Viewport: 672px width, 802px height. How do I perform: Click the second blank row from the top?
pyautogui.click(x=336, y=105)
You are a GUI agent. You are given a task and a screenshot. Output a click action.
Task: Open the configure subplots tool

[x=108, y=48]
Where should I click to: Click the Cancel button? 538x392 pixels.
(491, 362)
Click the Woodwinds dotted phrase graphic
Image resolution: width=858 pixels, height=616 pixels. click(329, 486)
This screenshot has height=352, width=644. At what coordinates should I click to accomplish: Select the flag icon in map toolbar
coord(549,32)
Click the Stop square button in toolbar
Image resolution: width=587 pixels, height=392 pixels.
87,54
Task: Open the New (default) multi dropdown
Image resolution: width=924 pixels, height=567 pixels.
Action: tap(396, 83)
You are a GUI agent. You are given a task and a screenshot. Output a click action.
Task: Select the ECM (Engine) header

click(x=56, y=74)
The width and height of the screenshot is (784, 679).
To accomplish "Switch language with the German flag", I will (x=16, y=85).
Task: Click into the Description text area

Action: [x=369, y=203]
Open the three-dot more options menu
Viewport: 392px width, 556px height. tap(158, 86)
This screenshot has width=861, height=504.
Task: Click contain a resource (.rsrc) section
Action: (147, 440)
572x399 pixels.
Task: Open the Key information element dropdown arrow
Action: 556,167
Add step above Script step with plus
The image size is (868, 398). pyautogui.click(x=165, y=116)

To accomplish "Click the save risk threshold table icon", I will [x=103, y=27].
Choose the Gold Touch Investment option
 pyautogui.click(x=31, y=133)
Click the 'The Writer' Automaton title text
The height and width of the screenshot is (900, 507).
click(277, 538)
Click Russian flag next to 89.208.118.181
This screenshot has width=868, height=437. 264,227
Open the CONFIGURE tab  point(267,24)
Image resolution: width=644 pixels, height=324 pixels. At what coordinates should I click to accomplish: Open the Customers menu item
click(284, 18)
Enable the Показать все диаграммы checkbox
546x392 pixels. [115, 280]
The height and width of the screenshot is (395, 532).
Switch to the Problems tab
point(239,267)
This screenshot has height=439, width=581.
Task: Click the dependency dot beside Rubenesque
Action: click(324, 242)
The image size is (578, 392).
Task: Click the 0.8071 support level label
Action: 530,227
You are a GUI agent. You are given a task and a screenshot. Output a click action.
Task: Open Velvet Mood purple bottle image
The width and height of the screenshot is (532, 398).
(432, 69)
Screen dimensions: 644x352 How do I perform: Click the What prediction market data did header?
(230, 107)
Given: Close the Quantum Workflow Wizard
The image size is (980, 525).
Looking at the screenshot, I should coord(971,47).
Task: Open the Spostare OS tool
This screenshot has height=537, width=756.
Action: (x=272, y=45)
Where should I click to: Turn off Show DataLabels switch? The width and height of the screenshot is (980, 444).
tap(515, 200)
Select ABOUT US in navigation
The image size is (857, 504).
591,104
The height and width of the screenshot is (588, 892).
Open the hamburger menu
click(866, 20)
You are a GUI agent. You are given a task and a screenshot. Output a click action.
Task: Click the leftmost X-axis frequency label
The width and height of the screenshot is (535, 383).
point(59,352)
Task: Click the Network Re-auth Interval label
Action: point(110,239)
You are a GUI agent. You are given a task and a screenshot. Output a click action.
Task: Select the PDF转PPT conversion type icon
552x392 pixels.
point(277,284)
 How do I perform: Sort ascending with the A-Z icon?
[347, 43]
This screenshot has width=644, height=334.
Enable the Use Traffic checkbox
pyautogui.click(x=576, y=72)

-=-=-=-=-

WHAT YOU WILL DO: Beginning with the line containing "Select ABOUT US in navigation" and ending with the line containing "Task: Select the PDF转PPT conversion type icon", extract those lines exactly from the listing above, and only those.

EXERCISE RESULT:
Select ABOUT US in navigation
The image size is (857, 504).
591,104
The height and width of the screenshot is (588, 892).
Open the hamburger menu
click(866, 20)
You are a GUI agent. You are given a task and a screenshot. Output a click action.
Task: Click the leftmost X-axis frequency label
The width and height of the screenshot is (535, 383).
point(59,352)
Task: Click the Network Re-auth Interval label
Action: point(110,239)
You are a GUI agent. You are given a task and a screenshot. Output a click action.
Task: Select the PDF转PPT conversion type icon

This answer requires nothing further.